# AIM OF THE TASK
From the entries, return every line where the string "accomplish" shows up.

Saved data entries
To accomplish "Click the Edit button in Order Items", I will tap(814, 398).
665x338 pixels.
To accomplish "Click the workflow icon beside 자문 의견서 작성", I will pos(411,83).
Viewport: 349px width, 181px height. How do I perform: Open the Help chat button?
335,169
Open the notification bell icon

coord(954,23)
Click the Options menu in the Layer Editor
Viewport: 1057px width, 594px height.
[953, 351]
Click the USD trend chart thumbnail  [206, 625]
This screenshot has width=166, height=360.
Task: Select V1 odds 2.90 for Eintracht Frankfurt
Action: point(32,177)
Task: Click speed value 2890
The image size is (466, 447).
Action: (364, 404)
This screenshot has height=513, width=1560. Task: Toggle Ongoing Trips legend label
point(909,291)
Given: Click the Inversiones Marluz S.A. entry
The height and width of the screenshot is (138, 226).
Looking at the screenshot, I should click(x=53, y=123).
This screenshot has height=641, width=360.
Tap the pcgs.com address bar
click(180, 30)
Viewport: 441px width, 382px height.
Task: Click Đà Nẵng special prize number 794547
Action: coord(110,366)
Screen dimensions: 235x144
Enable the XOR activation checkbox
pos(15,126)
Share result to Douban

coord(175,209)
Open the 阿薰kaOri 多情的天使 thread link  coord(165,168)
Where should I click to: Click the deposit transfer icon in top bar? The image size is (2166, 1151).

# TASK ANSWER
To accomplish "Click the Edit button in Order Items", I will tap(814, 398).
To accomplish "Click the workflow icon beside 자문 의견서 작성", I will pos(411,83).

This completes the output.